Document Type: Original Research Papers
Department of Biology, College of Science, Salahaddin University-Erbil
Department of Biology, College of Science, Salahaddin University-Erbil, Erbil, Kurdistan Region, Iraq
Department of Biology, Faculty of Science, University of Zakho, Duhok, Kurdistan region, Iraq
The vasodilator response of nitric oxide (NO), hydrogen sulfide (H2S) and sulfur dioxide (SO2) were studied to
determine the significance of the actions and interactions of these gasotransmitters for controlling aortic tone in rats. The isometric tension of five separate sets of experiments was recorded. Sodium nitroprusside (SNP; NO donor), sodium disulphide (Na2S; H2S donor), SO2 derivatives and their paired combinations were added to phenylephrine (PE)-induced contraction during the peak value. Then maximal relaxation rate was calculated four times at 5 min intervals.
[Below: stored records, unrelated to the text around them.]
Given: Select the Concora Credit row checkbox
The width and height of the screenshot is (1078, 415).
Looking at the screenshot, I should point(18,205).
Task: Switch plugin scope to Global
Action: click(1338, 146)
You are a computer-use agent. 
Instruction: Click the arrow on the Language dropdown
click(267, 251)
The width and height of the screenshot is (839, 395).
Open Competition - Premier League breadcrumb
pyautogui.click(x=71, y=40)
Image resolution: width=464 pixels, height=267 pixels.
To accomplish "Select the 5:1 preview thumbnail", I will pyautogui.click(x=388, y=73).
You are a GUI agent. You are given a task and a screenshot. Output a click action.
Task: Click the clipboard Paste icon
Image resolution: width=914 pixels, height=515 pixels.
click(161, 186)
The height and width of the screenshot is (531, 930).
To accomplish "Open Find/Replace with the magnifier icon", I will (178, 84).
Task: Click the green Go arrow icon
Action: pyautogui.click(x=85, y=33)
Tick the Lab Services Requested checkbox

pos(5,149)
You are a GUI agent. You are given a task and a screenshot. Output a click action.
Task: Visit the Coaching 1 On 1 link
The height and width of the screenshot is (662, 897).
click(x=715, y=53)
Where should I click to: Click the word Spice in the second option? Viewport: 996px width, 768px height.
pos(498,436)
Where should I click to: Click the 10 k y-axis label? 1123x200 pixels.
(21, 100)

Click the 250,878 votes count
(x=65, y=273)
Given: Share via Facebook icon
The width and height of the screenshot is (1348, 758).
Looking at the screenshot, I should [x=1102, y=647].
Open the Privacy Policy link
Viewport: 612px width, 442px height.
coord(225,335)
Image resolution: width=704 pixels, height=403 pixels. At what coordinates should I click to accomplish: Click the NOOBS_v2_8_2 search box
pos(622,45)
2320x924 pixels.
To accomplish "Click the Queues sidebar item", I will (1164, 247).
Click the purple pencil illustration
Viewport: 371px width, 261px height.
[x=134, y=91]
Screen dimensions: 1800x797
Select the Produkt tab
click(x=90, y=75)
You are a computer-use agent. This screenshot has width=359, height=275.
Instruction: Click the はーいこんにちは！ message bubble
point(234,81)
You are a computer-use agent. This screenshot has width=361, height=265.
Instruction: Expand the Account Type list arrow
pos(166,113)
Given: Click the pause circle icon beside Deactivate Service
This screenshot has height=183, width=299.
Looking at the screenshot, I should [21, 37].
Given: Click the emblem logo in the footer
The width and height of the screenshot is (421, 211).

Tetraethylammonium (TEA) and Glibenclamide (GLIB) were applied for investigating the molecular mechanism of the gasses. While, in a separate set of experiments, we used either L-Arginine (L-Arg), L-Cysteine (L-Cyst) or L-nitroarginine methyl ester (L-NAME) before applying gasotransmitters. Highest and prolonged relaxation rate were recorded when SNP was combined with SO2. The combination of Na2S and SO2-induced vasorelaxation was blocked by TEA and GLIB pretreatments. L-Cyst decreased relaxation compared to SNP and vice versa to SO2 induced vasorelaxation. L-Arg markedly attenuated relaxation responses of Na2S and SO2 derivatives. Also, L-NAME delayed relaxation compared to Na2S and SO2. These results suggest that exogenous paired combinations of H2S, NO and SO2 will enhance and elongate the rate of aortic relaxation. Meanwhile, preincubation of aortic rings with precursors attenuate the dilatory effects of exogenous studied gases.